News reports focused on Mizelle's "not qualified" rating by the American Bar Association and her astoundingly narrow interpretation of the powers of the Centers for Disease Control and Prevention that, if upheld on appeal, will in the future leave the agency without authority to act against communicable diseases.
What seems to have escaped attention is the urgent need to eliminate the power of a single federal judge to issue a nationwide injunction to stop the federal government from enforcing a law or policy as to anyone in the United States — regardless of whether a broad injunction is necessary to provide relief for the plaintiff in the case.
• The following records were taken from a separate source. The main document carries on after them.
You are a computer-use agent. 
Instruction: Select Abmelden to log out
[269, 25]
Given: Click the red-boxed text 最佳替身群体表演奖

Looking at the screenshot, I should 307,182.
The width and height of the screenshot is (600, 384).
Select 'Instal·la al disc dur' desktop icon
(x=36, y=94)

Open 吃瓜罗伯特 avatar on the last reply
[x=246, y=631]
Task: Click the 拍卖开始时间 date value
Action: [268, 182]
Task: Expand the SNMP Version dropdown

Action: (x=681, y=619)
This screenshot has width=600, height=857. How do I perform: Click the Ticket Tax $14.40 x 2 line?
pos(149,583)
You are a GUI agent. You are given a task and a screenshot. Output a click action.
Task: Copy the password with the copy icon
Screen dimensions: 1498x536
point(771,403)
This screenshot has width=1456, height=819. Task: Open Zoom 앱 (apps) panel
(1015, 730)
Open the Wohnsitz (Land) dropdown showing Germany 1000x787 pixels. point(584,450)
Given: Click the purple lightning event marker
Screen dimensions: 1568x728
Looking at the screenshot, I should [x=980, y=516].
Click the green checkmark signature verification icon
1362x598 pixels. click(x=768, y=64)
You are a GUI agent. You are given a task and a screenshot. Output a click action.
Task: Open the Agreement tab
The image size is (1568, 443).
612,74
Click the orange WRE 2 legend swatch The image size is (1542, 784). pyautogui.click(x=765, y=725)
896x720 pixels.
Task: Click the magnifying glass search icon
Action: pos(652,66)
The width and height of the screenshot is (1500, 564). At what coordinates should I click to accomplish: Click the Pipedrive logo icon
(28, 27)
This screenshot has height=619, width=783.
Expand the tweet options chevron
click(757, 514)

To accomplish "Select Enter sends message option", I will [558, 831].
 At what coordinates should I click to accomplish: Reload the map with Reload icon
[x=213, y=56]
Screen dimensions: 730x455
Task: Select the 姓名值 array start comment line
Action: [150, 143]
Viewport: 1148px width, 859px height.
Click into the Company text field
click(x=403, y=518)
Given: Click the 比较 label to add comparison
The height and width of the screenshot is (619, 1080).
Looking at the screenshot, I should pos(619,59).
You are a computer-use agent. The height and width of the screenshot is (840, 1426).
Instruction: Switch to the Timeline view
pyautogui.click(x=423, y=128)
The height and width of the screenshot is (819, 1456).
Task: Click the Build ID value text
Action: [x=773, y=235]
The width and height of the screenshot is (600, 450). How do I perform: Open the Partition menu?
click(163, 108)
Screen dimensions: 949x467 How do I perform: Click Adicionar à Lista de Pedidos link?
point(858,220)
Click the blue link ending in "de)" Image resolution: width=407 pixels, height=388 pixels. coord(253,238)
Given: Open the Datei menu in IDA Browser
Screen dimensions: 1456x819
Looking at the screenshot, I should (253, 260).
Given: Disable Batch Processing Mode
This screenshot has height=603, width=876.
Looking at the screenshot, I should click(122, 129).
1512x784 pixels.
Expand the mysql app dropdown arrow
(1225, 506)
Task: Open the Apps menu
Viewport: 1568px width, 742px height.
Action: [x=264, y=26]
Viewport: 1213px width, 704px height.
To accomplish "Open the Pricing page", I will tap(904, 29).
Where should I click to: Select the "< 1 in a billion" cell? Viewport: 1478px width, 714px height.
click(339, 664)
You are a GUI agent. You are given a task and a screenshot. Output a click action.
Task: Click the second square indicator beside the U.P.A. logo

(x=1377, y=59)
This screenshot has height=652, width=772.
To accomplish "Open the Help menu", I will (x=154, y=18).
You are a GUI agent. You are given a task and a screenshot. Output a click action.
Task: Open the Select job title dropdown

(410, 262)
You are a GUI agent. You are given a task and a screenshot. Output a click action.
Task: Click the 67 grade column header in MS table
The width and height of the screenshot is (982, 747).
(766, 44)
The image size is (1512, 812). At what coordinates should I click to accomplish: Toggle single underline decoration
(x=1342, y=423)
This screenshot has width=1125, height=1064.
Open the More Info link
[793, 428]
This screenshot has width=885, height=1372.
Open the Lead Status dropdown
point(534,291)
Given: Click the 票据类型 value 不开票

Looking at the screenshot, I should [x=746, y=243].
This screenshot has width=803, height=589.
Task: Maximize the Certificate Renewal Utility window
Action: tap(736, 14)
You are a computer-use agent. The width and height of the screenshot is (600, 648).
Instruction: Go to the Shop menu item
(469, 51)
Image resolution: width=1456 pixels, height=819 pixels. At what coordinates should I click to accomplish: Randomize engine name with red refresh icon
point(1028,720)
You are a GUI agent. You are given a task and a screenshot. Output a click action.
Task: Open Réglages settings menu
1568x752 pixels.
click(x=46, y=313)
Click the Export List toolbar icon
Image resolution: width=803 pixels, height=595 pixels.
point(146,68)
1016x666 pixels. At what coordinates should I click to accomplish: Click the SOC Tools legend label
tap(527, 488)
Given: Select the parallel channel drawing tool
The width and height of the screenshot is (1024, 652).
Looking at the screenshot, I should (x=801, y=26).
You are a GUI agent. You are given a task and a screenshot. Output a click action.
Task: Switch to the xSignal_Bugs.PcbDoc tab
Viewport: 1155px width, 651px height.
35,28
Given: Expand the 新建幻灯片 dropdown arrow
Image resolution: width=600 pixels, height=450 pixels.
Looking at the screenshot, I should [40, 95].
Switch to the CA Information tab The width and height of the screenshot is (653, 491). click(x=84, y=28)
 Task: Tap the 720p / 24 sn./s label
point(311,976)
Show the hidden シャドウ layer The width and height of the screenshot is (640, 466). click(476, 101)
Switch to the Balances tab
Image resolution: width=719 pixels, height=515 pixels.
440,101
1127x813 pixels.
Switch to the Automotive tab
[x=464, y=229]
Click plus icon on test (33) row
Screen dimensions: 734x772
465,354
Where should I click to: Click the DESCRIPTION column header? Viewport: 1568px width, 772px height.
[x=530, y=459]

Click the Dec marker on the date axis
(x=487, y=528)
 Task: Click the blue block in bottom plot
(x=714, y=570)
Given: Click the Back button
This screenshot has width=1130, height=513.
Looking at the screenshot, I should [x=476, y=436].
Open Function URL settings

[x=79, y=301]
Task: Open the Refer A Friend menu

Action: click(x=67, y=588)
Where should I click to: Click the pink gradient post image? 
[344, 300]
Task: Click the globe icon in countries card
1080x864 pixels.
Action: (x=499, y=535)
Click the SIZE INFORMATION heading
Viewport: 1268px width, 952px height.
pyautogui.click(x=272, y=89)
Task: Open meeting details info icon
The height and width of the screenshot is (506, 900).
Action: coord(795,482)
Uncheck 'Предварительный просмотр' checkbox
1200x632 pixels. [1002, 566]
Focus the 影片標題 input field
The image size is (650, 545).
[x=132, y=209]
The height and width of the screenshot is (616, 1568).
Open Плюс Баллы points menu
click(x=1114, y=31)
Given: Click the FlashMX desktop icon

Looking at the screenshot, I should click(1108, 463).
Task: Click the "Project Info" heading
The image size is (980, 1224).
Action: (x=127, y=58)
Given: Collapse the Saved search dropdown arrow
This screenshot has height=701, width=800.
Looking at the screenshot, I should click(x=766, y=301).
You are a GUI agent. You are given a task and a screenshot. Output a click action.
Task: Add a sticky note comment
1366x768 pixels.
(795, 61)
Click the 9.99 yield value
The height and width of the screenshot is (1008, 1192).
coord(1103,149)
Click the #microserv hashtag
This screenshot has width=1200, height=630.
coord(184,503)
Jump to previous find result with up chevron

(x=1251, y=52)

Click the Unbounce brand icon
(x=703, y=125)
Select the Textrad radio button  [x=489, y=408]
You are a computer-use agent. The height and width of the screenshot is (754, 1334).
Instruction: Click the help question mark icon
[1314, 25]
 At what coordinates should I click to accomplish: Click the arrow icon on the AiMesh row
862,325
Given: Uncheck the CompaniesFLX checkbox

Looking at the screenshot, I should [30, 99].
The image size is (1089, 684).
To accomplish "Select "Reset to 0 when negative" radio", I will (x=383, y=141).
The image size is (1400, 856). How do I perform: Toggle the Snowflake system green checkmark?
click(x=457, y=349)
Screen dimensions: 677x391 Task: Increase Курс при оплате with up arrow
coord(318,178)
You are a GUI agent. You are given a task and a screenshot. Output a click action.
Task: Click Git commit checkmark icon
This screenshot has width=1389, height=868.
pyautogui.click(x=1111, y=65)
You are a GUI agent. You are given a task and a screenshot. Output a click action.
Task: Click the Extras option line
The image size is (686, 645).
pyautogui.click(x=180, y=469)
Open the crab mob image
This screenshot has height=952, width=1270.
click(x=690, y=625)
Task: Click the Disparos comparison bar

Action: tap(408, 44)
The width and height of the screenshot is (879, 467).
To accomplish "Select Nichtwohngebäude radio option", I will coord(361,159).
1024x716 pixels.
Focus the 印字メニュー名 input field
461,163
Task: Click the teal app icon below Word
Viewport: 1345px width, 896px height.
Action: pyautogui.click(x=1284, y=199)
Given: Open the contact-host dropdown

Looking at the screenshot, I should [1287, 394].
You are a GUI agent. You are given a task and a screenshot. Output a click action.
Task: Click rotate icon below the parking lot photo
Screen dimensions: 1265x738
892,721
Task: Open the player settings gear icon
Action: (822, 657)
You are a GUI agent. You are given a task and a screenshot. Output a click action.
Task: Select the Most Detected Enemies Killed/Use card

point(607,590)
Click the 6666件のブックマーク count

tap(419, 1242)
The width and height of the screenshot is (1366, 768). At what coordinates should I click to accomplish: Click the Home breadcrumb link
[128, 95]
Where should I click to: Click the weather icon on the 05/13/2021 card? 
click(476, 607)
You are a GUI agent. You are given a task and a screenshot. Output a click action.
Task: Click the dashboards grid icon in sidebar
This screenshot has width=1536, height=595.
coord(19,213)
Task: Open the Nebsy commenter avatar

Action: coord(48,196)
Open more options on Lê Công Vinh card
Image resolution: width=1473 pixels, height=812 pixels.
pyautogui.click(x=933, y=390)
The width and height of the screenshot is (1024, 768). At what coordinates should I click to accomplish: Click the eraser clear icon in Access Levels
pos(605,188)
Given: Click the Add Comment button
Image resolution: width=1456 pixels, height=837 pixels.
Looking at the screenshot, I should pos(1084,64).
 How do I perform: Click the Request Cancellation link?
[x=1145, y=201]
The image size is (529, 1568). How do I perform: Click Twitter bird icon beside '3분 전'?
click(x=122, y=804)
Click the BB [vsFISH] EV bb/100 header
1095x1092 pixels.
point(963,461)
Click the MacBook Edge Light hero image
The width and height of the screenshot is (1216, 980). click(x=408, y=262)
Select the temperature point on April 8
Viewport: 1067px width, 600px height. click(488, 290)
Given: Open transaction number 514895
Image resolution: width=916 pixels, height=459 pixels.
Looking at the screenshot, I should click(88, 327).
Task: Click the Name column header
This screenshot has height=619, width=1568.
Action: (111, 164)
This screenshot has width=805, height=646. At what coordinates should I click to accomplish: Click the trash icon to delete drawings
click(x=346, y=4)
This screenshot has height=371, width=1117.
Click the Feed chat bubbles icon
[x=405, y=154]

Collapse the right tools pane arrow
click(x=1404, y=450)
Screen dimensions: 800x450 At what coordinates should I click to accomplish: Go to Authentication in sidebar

This is not a partisan issue. There have been nationwide injunctions issued against policies created by both Democratic and Republican administrations. Critics of such injunctions include staunch conservatives, like Justice Clarence Thomas, who called them "legally and historically dubious."
Nationwide injunctions impose restrictions on people who were not defendants in the lawsuit at hand — and in doing so, these rulings expand the power of the district courts beyond all reason.
Although there is some dispute over the history, nationwide injunctions were unknown until the 1960s, rare until the 21st century and have dramatically increased over the last decade. They have been used by liberal judges to block the military's "don't ask, don't tell policy" on gay troops, and by conservative judges to enjoin the Obama administration's immigration policies.